There was a family that I worked with once who had a little boy, Samuel. One time, Samuel’s mom had to set a limit with Samuel because he wanted to keep playing and it was time to leave. This was not the first time that they had had the argument, and Samuel did not respond well. He really wanted to keep playing, and was feeling all the rage and frustration of being under the power and authority of his mother.

On the car ride, Samuel demanded that they stop for ice cream. When his mother said ‘No,’ Samuel struggled with what to do. He wanted to hurt his mother for denying him what he wanted. He wanted to regain some sense of control. So he threatened her with the only hostage that he had, himself. He threatened to put his arm through the car window if they did not stop for ice cream. Now his mother was confused and scared by this threat. Why would Samuel want to hurt himself?

I told her that Samuel didn’t actually want to hurt himself. It was a means to an end. And it was the only means that he could think of. He was hoping that she would give in to his demands. He knew that it would hurt her to see him hurt himself. And if she didn’t, he imagined that he could punish her by hurting himself. He was cutting off his nose to spite his mother, metaphorically speaking.

Fortunately, Sam has a pretty smart mom, and she didn’t take the bait. She knew that Sam was right. Sitting in the back of the car, he COULD put his hand through the window, and there was nothing his mother could do to stop him, short of pulling over and sitting on him. So instead of getting baited into a battle of wills, she cancelled the battle, and acknowledged the uncomfortable truths. She told Samuel, yes he could put his hand through the window and she couldn’t stop him. She also helped put into words the feelings that Sam was trying to express though this threat. She told him that she could see that he was frustrated for not getting his way. She expressed understanding and validated his feelings, rather than try to rush him to feel better. She didn’t argue with how he felt, such as telling him he should get over it or that he was being silly. She simply acknowledged that that was how he was feeling.
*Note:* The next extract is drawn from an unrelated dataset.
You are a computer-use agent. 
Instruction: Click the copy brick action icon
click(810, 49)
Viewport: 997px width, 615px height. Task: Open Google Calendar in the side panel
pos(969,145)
She also said that putting his hand through the window would hurt him and would mean he’d have to go to the hospital, and he still wouldn’t get what he wanted. In hearing his own feelings and perspective reflected back instead of an argument, and faced with the reality that his hostage negotiation had failed, Samuel gave up the threat.

I admired Sam’s mother’s ability to put aside her own anxiety at hearing this threat. In this instance, her response worked out well, and proved to be the best way to disarm Sam’s threat. However, I am not certain that this would work as well in every similar threat situation. This story was with a younger child, although the instincts at play are relevant to teens. This tactic would only work in the right circumstances, and may be grossly inappropriate in others. It requires a teen who is still accessible, and a parent who is truly able to acknowledge the truth of the situation, however uncomfortable it may be. Even then, it may not always work as well as this example. It is, however, an excellent tactic to have when faced with a situation that may have few other alternatives.



Comments are closed.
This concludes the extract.